*EXERCISE*.
If a line of the records contains the string "agent", copy it out.

★ ★ ★

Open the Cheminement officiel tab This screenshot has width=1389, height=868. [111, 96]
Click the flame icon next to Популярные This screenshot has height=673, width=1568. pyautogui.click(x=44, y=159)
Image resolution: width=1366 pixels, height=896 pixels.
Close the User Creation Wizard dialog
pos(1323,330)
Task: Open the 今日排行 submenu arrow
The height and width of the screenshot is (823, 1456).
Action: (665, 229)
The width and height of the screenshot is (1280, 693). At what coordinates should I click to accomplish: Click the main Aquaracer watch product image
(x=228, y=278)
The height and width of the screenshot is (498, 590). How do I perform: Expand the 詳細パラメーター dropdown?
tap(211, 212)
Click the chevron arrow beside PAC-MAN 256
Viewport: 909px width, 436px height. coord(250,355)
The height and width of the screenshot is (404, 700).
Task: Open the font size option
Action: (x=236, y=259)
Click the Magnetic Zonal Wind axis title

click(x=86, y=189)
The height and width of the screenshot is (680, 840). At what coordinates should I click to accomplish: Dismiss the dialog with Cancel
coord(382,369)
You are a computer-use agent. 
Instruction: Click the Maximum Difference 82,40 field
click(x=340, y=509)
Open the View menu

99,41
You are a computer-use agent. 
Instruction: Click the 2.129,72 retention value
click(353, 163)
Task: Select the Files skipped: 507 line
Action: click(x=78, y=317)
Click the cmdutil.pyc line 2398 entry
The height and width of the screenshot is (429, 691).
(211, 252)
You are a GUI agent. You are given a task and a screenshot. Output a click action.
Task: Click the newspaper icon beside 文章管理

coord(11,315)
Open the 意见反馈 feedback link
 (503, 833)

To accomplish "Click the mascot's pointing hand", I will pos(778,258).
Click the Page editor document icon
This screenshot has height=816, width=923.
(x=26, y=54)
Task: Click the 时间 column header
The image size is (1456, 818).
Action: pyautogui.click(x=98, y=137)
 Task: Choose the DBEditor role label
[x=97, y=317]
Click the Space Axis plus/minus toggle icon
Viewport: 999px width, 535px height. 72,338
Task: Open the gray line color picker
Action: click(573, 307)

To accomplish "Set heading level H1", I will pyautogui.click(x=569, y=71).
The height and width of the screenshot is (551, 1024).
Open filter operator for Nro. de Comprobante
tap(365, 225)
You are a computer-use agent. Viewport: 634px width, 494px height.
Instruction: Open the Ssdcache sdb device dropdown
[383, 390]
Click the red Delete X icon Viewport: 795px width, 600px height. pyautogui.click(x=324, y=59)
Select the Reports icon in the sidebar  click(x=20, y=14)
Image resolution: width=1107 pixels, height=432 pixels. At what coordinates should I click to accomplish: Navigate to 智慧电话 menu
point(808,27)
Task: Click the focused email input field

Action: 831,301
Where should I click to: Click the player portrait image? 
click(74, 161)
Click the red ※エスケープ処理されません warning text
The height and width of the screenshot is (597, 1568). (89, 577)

★ ★ ★

*TASK ANSWER*.
You are a computer-use agent. 
You are a computer-use agent. 
You are a GUI agent. You are given a task and a screenshot. Output a click action.
You are a computer-use agent. Viewport: 634px width, 494px height.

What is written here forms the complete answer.